* Your task *
Please state how many lines of the entries below contain the string "pixels", treating case as significant. Give only the number.

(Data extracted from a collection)

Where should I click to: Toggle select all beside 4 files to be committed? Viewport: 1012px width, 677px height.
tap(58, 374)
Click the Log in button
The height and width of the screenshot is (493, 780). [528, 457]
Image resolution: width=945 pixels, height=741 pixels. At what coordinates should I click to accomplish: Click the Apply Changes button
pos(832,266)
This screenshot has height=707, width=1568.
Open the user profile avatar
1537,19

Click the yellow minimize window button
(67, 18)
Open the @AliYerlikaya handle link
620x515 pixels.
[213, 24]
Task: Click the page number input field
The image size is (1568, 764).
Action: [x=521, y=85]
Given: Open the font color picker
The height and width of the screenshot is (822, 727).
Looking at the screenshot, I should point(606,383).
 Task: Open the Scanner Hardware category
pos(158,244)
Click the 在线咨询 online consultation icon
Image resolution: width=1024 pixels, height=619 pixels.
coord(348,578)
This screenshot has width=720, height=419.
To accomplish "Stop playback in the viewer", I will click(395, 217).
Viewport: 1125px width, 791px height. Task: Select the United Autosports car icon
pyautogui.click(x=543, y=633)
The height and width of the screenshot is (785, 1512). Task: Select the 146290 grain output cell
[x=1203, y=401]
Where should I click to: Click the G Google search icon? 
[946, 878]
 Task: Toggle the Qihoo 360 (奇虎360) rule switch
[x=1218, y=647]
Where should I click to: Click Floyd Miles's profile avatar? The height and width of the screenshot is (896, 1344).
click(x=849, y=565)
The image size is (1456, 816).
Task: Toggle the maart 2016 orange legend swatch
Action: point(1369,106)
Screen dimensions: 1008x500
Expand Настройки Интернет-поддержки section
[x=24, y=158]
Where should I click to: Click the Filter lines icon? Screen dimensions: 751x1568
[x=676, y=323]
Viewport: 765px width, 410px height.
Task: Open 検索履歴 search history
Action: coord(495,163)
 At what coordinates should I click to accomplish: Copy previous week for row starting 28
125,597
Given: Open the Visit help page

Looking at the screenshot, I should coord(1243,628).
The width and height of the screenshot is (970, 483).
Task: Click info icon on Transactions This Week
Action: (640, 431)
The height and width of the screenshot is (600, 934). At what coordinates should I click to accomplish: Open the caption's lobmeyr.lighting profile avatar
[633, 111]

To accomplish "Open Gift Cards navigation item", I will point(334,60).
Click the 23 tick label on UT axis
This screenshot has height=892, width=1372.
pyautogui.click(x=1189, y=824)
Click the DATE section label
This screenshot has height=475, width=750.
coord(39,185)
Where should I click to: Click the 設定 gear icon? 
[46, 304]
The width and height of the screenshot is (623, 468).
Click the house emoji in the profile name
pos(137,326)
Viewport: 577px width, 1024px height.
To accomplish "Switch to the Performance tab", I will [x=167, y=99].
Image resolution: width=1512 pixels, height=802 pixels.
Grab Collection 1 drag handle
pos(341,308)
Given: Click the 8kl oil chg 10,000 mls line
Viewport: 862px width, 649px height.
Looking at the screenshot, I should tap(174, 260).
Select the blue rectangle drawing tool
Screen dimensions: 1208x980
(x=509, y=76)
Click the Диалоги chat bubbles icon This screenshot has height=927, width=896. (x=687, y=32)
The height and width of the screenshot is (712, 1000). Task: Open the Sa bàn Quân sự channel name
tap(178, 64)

* Result of the task *
4